Task directions:
Reproduce verbatim the data that starts with the line containing "Locate an element" and ends with the line containing "legend-label: Puupoltto-aine is", both lines included. Omit the pictures from your reproduction.

Data for this exercise:

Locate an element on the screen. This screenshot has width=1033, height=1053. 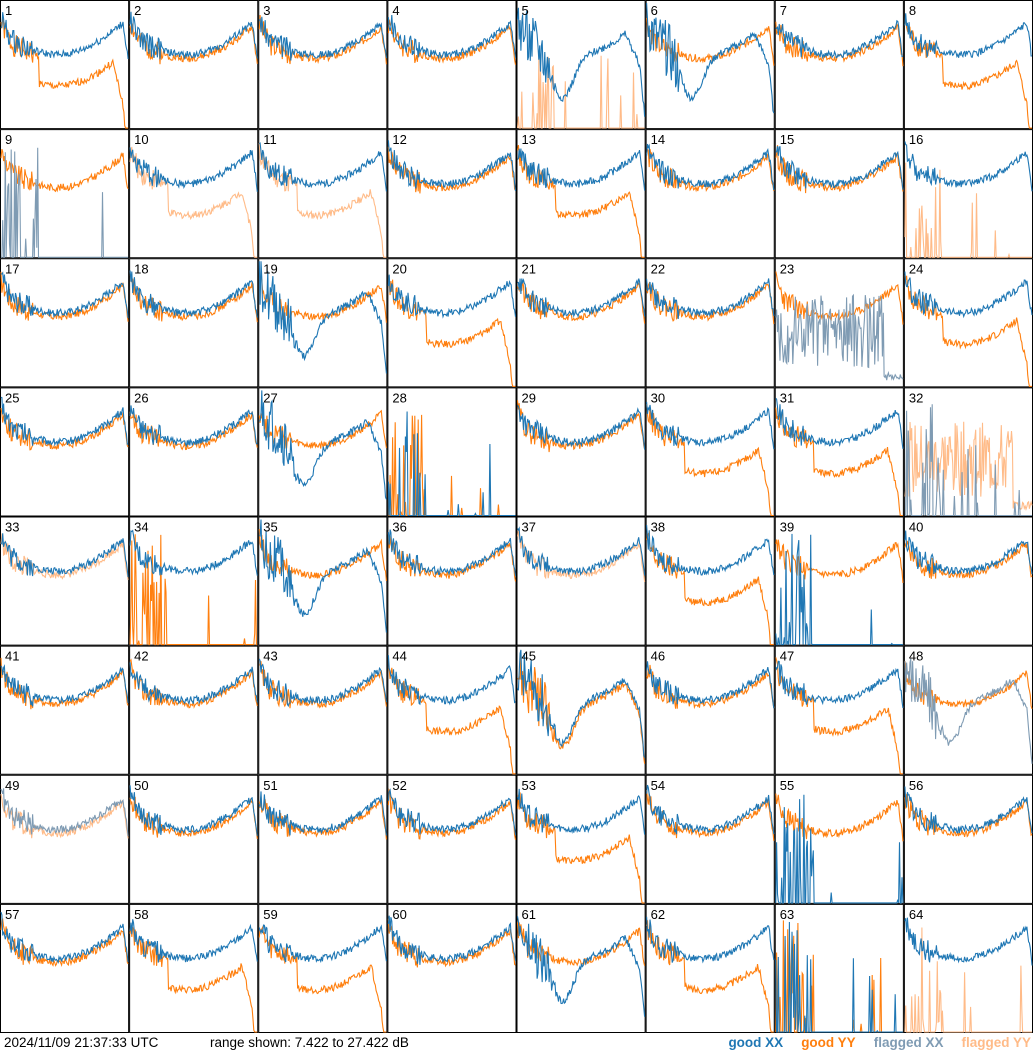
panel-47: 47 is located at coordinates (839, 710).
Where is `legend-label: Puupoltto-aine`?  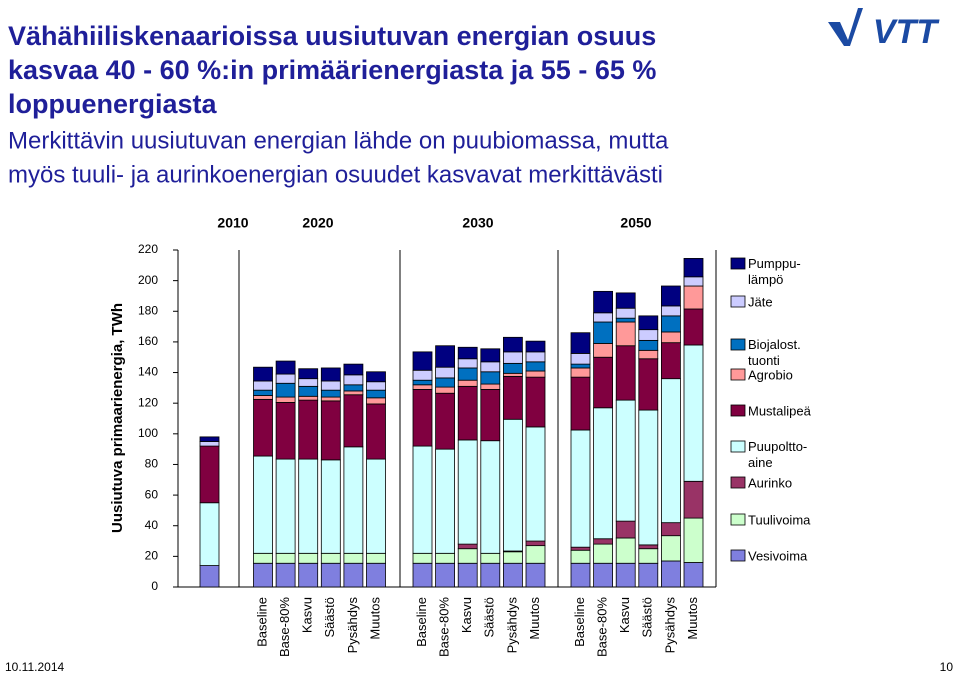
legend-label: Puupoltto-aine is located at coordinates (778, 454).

---

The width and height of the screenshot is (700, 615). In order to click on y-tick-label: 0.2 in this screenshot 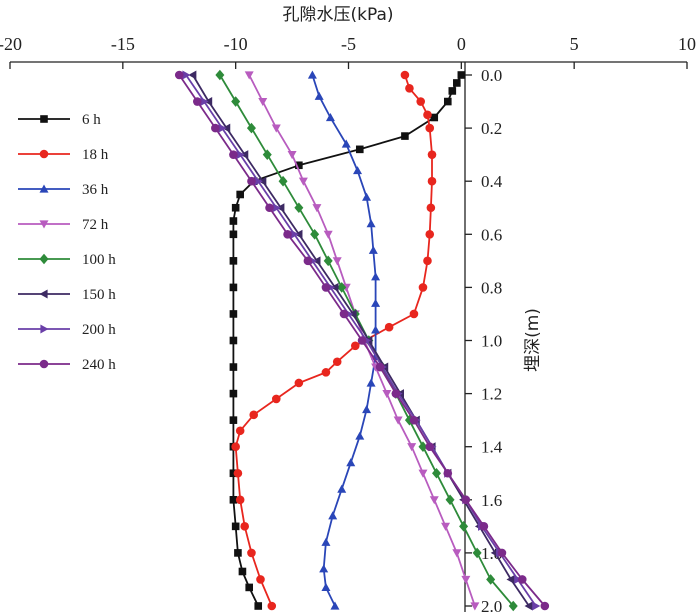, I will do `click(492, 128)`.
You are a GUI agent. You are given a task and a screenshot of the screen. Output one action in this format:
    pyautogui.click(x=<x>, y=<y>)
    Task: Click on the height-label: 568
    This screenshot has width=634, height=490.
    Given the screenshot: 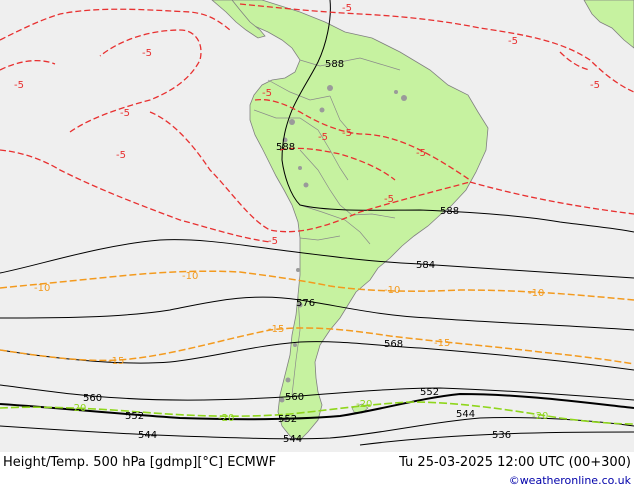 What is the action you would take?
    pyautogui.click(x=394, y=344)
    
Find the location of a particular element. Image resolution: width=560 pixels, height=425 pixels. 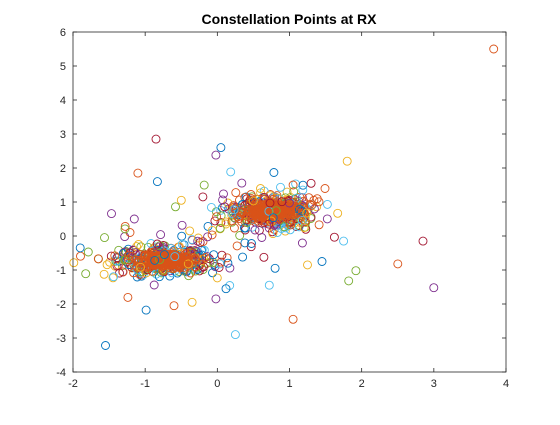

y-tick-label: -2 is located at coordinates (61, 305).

Answer for the task:
Locate an element on the screen. This screenshot has width=1033, height=1053. 
panel-47: 47 is located at coordinates (839, 710).
Where is `legend-label: Puupoltto-aine`?  
legend-label: Puupoltto-aine is located at coordinates (778, 454).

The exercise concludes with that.